"""

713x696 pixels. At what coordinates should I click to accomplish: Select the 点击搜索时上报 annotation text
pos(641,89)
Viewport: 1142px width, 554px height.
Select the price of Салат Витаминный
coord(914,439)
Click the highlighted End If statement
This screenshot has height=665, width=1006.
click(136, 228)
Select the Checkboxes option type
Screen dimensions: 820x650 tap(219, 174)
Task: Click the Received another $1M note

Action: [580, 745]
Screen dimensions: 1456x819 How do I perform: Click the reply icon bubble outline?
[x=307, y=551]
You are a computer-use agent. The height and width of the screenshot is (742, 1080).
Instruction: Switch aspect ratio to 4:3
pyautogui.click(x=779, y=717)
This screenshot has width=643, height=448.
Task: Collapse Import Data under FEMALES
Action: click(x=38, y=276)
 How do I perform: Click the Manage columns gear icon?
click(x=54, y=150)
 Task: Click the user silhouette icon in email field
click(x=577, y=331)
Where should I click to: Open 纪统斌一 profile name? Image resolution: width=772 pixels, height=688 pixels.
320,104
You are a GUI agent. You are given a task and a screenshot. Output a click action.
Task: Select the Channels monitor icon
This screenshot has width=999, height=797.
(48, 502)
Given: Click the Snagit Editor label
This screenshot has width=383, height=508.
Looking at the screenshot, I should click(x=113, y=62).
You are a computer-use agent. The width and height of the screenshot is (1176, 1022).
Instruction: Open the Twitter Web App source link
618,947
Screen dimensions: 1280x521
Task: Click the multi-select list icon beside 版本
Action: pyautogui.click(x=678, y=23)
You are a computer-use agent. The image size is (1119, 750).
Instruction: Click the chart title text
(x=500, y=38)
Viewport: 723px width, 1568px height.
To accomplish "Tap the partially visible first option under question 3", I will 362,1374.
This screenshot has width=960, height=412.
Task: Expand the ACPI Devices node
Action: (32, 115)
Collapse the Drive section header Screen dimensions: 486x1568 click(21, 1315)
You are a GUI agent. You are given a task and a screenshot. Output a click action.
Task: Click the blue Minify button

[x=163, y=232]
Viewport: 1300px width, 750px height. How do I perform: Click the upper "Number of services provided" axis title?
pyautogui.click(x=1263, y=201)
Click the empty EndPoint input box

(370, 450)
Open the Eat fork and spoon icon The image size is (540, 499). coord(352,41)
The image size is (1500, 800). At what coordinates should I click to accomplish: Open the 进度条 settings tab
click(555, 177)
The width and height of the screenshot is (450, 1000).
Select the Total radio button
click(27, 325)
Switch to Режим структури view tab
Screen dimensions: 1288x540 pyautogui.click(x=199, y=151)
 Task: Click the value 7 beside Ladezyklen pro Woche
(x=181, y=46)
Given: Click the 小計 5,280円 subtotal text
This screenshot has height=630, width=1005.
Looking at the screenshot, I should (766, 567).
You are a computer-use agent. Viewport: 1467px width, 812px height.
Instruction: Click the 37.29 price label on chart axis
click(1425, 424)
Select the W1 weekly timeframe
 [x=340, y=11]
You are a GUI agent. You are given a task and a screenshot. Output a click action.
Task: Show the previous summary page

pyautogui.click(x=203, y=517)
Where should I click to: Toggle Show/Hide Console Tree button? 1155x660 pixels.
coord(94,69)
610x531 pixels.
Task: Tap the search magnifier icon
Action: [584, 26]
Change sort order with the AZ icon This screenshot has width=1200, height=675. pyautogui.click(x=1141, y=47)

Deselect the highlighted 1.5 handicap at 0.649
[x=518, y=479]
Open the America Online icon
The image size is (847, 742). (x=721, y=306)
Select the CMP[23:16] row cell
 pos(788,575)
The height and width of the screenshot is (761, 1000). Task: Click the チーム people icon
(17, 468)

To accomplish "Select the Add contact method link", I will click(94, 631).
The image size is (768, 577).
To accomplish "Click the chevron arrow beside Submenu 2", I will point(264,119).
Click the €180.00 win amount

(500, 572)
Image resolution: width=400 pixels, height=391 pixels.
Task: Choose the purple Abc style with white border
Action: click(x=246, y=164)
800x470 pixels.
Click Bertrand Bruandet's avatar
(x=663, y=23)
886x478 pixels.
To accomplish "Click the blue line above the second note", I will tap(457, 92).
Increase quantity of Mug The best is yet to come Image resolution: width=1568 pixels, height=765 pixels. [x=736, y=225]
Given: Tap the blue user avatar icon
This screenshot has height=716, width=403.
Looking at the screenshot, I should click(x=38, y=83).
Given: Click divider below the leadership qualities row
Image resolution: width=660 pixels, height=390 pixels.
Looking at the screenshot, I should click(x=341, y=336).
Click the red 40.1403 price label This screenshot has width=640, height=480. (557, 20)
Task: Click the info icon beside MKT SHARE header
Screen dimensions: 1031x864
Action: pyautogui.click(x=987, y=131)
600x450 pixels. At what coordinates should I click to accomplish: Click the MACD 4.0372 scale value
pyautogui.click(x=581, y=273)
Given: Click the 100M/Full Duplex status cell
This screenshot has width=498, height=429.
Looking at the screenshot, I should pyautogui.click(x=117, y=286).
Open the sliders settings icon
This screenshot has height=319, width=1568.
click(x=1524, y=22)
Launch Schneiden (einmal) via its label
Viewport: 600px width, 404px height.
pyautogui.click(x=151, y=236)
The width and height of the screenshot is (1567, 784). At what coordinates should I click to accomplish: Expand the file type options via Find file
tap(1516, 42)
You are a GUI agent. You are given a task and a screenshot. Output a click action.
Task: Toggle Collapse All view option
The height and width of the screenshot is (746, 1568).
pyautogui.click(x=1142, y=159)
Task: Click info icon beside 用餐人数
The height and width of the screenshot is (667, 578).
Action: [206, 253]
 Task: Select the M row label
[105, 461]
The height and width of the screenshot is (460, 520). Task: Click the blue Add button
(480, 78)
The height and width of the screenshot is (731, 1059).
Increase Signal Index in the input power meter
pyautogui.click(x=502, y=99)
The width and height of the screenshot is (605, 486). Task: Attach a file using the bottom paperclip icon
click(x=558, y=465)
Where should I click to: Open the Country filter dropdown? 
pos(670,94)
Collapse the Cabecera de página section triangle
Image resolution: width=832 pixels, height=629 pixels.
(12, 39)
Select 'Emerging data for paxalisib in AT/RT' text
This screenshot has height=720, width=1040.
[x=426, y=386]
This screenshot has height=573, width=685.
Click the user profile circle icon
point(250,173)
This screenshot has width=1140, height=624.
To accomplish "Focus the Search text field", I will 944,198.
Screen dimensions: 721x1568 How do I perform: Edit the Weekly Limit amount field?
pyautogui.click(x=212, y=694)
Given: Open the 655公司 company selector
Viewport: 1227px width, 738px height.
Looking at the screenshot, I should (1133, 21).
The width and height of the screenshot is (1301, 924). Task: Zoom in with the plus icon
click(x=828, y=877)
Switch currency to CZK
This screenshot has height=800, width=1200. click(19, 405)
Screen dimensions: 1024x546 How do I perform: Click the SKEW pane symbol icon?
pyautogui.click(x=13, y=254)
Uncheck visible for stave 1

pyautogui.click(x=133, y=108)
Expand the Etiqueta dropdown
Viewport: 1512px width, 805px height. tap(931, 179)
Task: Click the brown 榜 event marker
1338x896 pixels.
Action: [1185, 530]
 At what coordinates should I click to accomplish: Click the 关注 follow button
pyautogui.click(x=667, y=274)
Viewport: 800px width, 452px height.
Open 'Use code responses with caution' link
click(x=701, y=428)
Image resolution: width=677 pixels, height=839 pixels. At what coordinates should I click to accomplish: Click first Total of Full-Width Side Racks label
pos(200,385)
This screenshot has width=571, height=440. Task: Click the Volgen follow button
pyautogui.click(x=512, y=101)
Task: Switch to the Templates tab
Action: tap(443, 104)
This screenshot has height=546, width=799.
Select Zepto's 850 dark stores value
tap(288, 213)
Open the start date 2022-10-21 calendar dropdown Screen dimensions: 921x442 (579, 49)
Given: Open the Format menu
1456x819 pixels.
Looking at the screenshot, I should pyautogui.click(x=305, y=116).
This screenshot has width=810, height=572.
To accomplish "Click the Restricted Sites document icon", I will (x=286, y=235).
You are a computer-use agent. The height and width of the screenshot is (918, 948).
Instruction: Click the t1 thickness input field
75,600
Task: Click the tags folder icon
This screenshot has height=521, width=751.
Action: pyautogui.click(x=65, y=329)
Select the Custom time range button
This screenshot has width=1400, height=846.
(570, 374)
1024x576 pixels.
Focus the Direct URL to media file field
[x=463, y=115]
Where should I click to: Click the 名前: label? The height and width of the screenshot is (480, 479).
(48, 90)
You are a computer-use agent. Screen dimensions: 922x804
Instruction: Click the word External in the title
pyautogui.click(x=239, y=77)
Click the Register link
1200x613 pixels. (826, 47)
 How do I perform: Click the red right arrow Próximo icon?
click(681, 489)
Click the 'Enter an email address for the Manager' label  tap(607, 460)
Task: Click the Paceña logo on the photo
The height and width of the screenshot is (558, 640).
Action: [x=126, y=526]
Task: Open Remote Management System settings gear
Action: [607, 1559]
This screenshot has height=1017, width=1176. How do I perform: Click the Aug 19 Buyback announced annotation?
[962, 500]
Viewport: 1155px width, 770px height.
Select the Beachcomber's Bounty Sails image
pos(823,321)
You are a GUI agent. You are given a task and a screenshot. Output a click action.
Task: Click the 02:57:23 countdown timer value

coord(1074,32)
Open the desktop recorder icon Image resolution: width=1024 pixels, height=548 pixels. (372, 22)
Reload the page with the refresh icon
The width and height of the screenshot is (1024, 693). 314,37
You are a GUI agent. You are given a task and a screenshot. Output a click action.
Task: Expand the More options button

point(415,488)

"""

→ What to produce
Where does the string "section" occur in the material? Copy every line where it does.

→ Solution to the exercise
Collapse the Drive section header Screen dimensions: 486x1568 click(21, 1315)
Collapse the Cabecera de página section triangle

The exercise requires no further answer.